Insurers Still Offering Paid Time Off as Employee Incentive

July 6, 2010    

Original Article: American Agent & Broker

by: Industry IQ

Even in a flat economy, U.S. insurance companies still provide employees with paid time off, despite industry-wide shrinking pay increase budgets and pay freezes, according to the 2010 Compensation Data Insurance survey conducted by Compdata Surveys, a compensation and benefits survey data provider.

Results show that exempt employees with less than 1 year of service earn an average of 5.7 vacation days, while non-exempt employees earn 5.1 days.
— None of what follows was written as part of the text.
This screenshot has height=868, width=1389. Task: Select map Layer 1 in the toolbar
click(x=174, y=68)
More than 75 percent of the insurance organizations offering paid vacation to employees use years of service to determine the number of days an employee can accrue. Exempt employees with 5 years of service average 14.3 days of vacation, compared with employees with 10 years of service (17.5 days), and employees with 20 years of service (21 days). Both exempt and non-exempt employees are granted an average of 3 personal days and 7 sick days per year.
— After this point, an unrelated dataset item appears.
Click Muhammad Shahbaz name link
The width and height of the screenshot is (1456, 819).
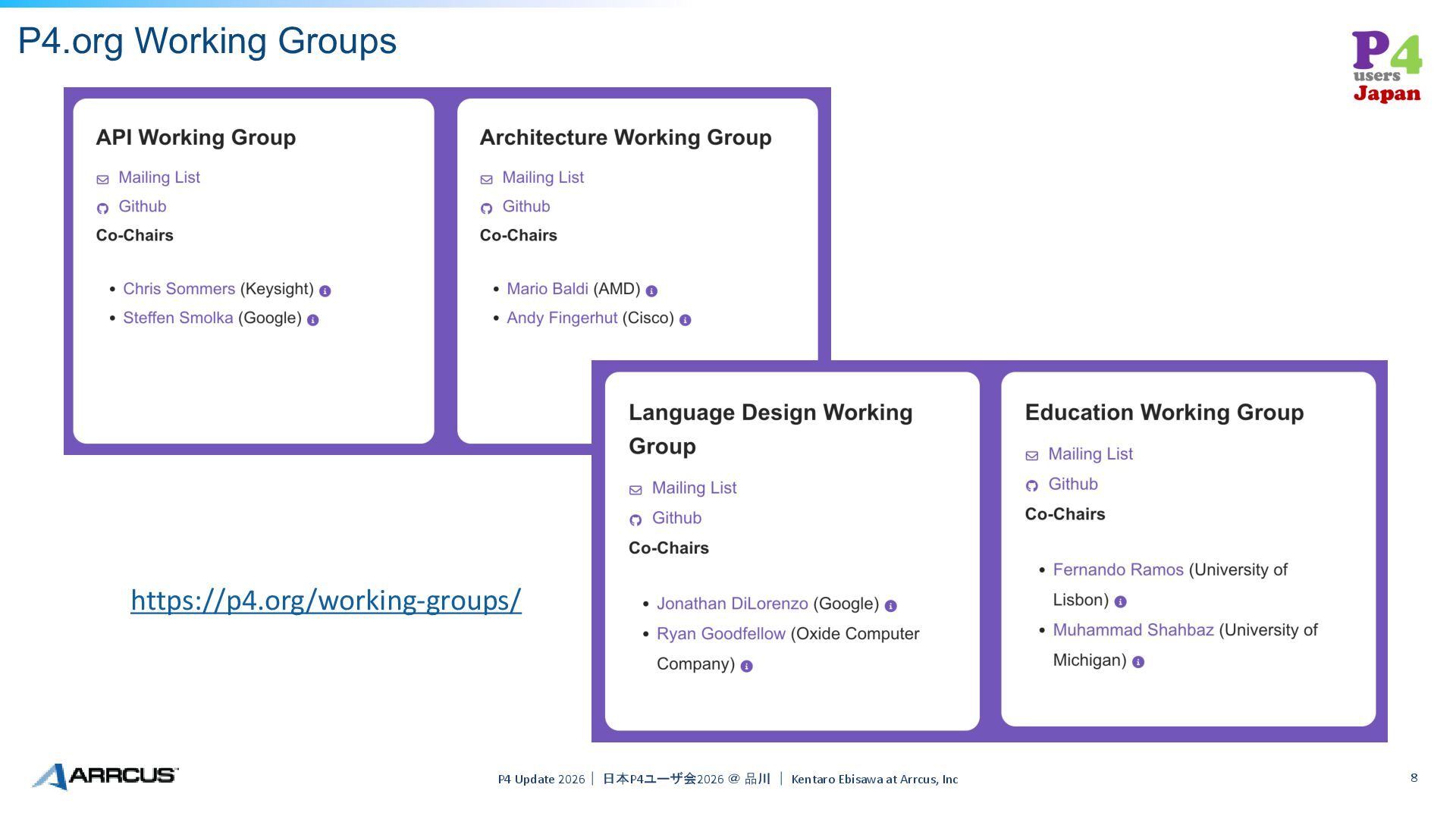1132,630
While insurers generally allow carryover of vacation days from one year to the next, 90 percent limit the number of days that can be carried over. The study shows exempt employees can carry over up to 16.4 days of vacation, while non-exempt employees are allowed to carry over up to 15.6 days.

“In retaining top employees, many organizations are finding enhancements to time off programs may be a viable alternative to granting pay increases,” said Amy Kaminski, director of marketing for Compdata Surveys. “Until effects of the economic recovery can be felt, it will remain important for companies to be creative and make the most of their compensation budgets.”